Intervention de Bernard Debré

Réunion du 26 juin 2013 à 9h45
Commission des lois constitutionnelles, de la législation et de l'administration générale de la république

Photo issue du site de l'Assemblée nationale ou de WikipediaBernard Debré :

Très ancien, le système électoral parisien se caractérise par son extrême complexité. Au moment de la réélection de Bertrand Delanoë, les Parisiens interrogés affirmaient voter pour lui ; pourtant, on n'élit pas le maire de Paris en votant dans un arrondissement, et cette ambiguïté antidémocratique demeurera aux prochaines élections municipales. Non seulement les électeurs ne savent pas pour qui ils votent, mais ils se trompent également en pensant que les maires d'arrondissement détiennent tous les pouvoirs. On leurre donc les électeurs en les empêchant de voter pour la candidate à la mairie de Paris, et en leur faisant élire des maires d'arrondissement sans réel pouvoir.

Notre amendement reprend une proposition de loi que j'avais déposée en août 2007 ; à cette époque, en l'absence de raison constitutionnelle de modifier le mode de scrutin à Paris, elle n'a pas été retenue. Avec la loi du 17 avril 2013, le Parti socialiste a souhaité changer le nombre de conseillers de Paris, mais cette tentative grossière – on retirait des conseillers de Paris dans trois arrondissements de droite pour les transférer vers trois arrondissements de gauche – a heureusement été censurée par le Conseil constitutionnel. Les dispositions antérieures ayant elles aussi été déclarées contraires à la Constitution, Paris se retrouve face à un vide législatif.

Après avoir envisagé de fusionner les 1er, 2e, 3e et 4e arrondissements – ce qui aurait bouleversé la ville –, vous avez finalement opté pour une mesure qui ne tient pas compte des futures évolutions démographiques des différents arrondissements. Comme l'a souligné Philippe Goujon, le 17e arrondissement comptera, dans les semaines et les mois à venir, au moins 12 000 électeurs supplémentaires ; et les autres arrondissements connaîtront également des modifications. En lieu et place d'une loi pérenne, capable de durer vingt ou trente ans, vous ne proposez donc qu'une mesure conjoncturelle qui favorise à nouveau la gauche. Nous avons peut-être agi de même lorsque nous étions au pouvoir, et vous l'aviez alors dénoncé avec force ; permettez-moi donc de dénoncer à mon tour votre attitude qui tranche avec les principes de morale et de transparence dont vous vous réclamez.

En 2008, Bertrand Delanoë a été élu par 35 861 électeurs du 18e arrondissement ; seuls 3 % de Parisiens ont donc directement voté pour une liste sur laquelle figurait son nom. Plus choquant encore : Bertrand Delanoë a remporté sa première élection tout en étant minoritaire en voix.
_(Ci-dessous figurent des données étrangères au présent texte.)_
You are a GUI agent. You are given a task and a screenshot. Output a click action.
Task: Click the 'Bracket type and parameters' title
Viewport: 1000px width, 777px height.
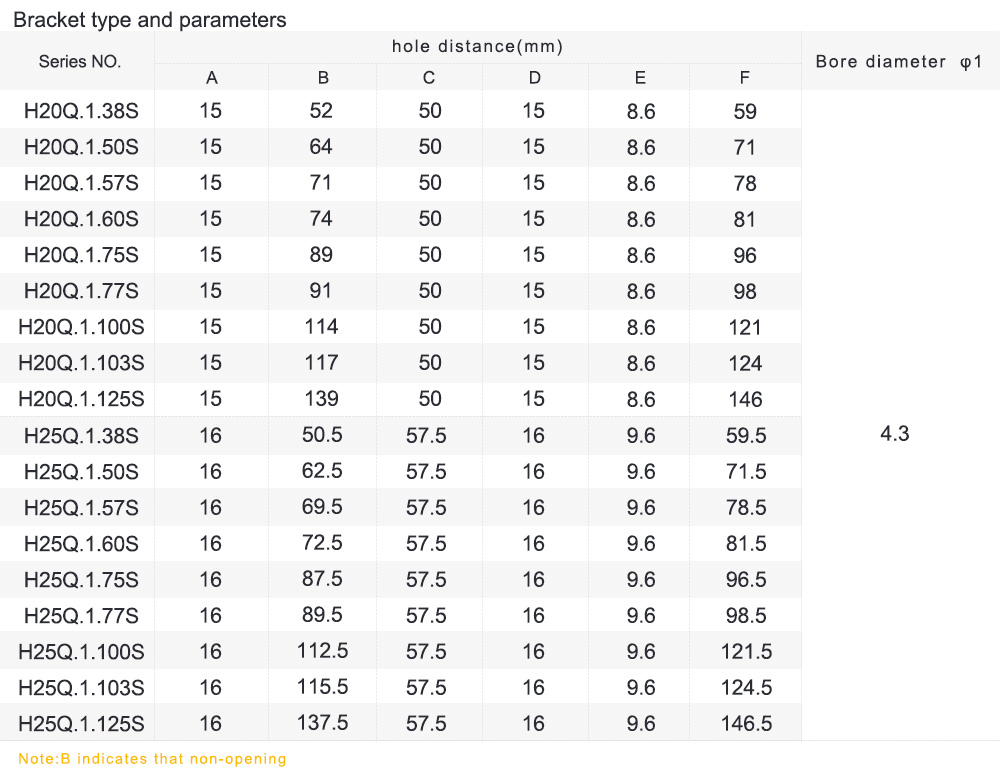pyautogui.click(x=150, y=19)
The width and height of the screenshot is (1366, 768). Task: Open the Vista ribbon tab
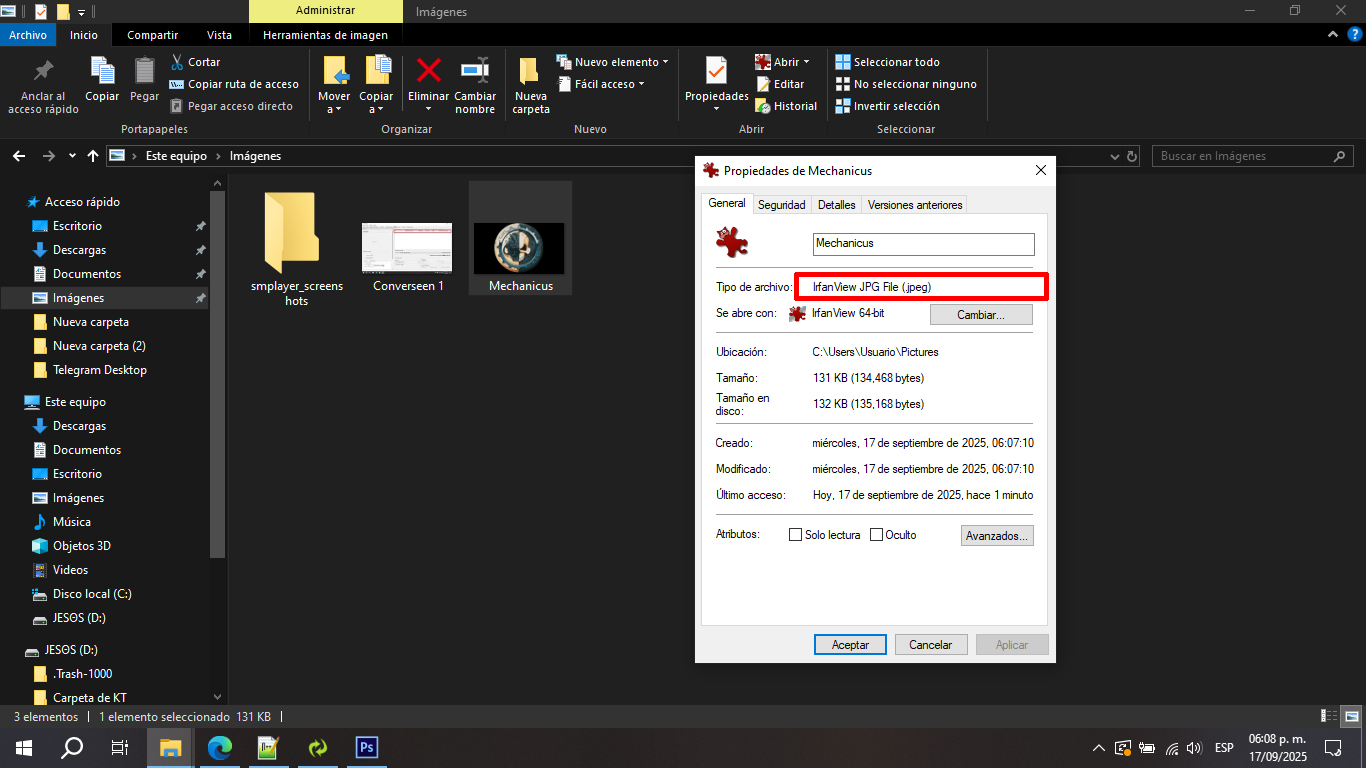point(219,35)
Peut-on dès lors encore parler de démocratie ?

Il ne faudrait pas, dites-vous, changer les règles à un an de l'élection ; c'est pourtant ce que vous faites. Nous voulons, affirmez-vous, modifier la répartition des conseillers de Paris ; mais c'est le Conseil constitutionnel qui vous y oblige. En revanche, contrairement à ce que j'ai entendu dire, nous ne voulons pas supprimer les mairies d'arrondissement.

Les mesures que nous proposons cherchent à rendre la législation plus claire et plus démocratique : Paris doit devenir une commune, afin que le maire de Paris et son équipe de 163 conseillers – représentant peu ou prou les arrondissements – soient élus au suffrage direct. Les Parisiens pourront alors enfin voter pour leur maire, choisissant entre Nathalie Kosciusko-Morizet et Anne Hidalgo. Prétendre que ce mode de scrutin ne serait pas démocratique, c'est douter du caractère démocratique du suffrage universel. Une autre élection permettra d'élire les maires d'arrondissement et leurs équipes, dont les membres pourront d'ailleurs également appartenir à l'équipe du maire de Paris.

Votre proposition de loi contient une coquille révélatrice. L'exposé des motifs de l'article 2 évoque en effet « deux conseillers d'arrondissement » alors qu'il s'agit en fait de deux conseillers de Paris. Cela montre bien le caractère confus et antidémocratique du dispositif.

Notre amendement n'a aucun caractère partisan. Il pourrait en effet se révéler favorable à Nathalie Kosciusko-Morizet comme à Anne Hidalgo, puisque personne ne peut aujourd'hui prévoir le résultat d'un vote direct des Parisiens et des Parisiennes. Il représente simplement une avancée démocratique dont on peine à comprendre en quoi elle vous gêne.